Without omitting anything, copy every entry word for word.

Stored records
- - - - - - -

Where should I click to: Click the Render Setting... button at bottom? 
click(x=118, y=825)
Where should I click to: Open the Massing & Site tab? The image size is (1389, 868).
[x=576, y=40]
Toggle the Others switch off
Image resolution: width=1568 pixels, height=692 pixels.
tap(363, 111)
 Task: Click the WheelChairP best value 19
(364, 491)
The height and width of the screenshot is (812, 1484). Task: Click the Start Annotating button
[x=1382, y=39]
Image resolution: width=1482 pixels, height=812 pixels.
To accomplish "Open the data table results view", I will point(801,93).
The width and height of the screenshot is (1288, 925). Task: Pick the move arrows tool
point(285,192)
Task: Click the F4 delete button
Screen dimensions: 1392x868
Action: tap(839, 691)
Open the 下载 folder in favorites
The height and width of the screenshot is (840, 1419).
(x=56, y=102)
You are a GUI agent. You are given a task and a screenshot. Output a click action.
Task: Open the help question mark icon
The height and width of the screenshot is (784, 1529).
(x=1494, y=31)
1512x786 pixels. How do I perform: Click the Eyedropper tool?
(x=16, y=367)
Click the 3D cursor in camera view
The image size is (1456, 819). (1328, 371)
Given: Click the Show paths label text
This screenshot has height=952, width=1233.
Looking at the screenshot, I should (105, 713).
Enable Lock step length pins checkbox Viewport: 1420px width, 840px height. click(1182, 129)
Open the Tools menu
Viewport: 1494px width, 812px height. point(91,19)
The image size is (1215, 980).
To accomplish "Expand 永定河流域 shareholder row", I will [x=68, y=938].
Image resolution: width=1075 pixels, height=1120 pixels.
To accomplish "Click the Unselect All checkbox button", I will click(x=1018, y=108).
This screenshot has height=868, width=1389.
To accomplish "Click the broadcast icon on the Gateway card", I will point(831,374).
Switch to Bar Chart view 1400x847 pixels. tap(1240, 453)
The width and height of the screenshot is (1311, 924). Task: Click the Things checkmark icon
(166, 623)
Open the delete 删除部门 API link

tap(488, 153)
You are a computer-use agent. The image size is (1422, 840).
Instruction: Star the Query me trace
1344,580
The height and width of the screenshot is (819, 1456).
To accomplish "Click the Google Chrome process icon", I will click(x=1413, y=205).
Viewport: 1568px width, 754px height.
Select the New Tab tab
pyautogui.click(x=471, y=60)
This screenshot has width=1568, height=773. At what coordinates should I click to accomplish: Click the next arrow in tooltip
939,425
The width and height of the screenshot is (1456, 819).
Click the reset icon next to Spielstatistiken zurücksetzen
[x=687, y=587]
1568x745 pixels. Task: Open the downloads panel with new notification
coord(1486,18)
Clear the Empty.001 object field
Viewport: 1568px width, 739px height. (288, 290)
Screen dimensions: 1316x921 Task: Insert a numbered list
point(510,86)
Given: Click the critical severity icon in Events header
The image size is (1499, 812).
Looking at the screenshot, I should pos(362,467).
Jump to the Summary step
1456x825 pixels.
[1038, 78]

- - - - - - -

● **Answer to this problem**
Where should I click to: Click the Render Setting... button at bottom? 
click(x=118, y=825)
Where should I click to: Open the Massing & Site tab? The image size is (1389, 868).
[x=576, y=40]
Toggle the Others switch off
Image resolution: width=1568 pixels, height=692 pixels.
tap(363, 111)
 Task: Click the WheelChairP best value 19
(364, 491)
The height and width of the screenshot is (812, 1484). Task: Click the Start Annotating button
[x=1382, y=39]
Image resolution: width=1482 pixels, height=812 pixels.
To accomplish "Open the data table results view", I will point(801,93).
The width and height of the screenshot is (1288, 925). Task: Pick the move arrows tool
point(285,192)
Task: Click the F4 delete button
Screen dimensions: 1392x868
Action: tap(839, 691)
Open the 下载 folder in favorites
The height and width of the screenshot is (840, 1419).
(x=56, y=102)
You are a GUI agent. You are given a task and a screenshot. Output a click action.
Task: Open the help question mark icon
The height and width of the screenshot is (784, 1529).
(x=1494, y=31)
1512x786 pixels. How do I perform: Click the Eyedropper tool?
(x=16, y=367)
Click the 3D cursor in camera view
The image size is (1456, 819). (1328, 371)
Given: Click the Show paths label text
This screenshot has height=952, width=1233.
Looking at the screenshot, I should (105, 713).
Enable Lock step length pins checkbox Viewport: 1420px width, 840px height. click(1182, 129)
Open the Tools menu
Viewport: 1494px width, 812px height. point(91,19)
The image size is (1215, 980).
To accomplish "Expand 永定河流域 shareholder row", I will [x=68, y=938].
Image resolution: width=1075 pixels, height=1120 pixels.
To accomplish "Click the Unselect All checkbox button", I will click(x=1018, y=108).
This screenshot has height=868, width=1389.
To accomplish "Click the broadcast icon on the Gateway card", I will point(831,374).
Switch to Bar Chart view 1400x847 pixels. tap(1240, 453)
The width and height of the screenshot is (1311, 924). Task: Click the Things checkmark icon
(166, 623)
Open the delete 删除部门 API link

tap(488, 153)
You are a computer-use agent. The image size is (1422, 840).
Instruction: Star the Query me trace
1344,580
The height and width of the screenshot is (819, 1456).
To accomplish "Click the Google Chrome process icon", I will click(x=1413, y=205).
Viewport: 1568px width, 754px height.
Select the New Tab tab
pyautogui.click(x=471, y=60)
This screenshot has width=1568, height=773. At what coordinates should I click to accomplish: Click the next arrow in tooltip
939,425
The width and height of the screenshot is (1456, 819).
Click the reset icon next to Spielstatistiken zurücksetzen
[x=687, y=587]
1568x745 pixels. Task: Open the downloads panel with new notification
coord(1486,18)
Clear the Empty.001 object field
Viewport: 1568px width, 739px height. (288, 290)
Screen dimensions: 1316x921 Task: Insert a numbered list
point(510,86)
Given: Click the critical severity icon in Events header
The image size is (1499, 812).
Looking at the screenshot, I should pos(362,467).
Jump to the Summary step
1456x825 pixels.
[1038, 78]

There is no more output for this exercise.